Please write back every entry exactly, character for character.

▶

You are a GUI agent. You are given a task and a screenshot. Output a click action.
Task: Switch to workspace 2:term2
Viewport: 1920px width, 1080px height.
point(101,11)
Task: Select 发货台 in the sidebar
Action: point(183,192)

◀

ANSWER TO THIS TASK>
You are a GUI agent. You are given a task and a screenshot. Output a click action.
Task: Switch to workspace 2:term2
Viewport: 1920px width, 1080px height.
point(101,11)
Task: Select 发货台 in the sidebar
Action: point(183,192)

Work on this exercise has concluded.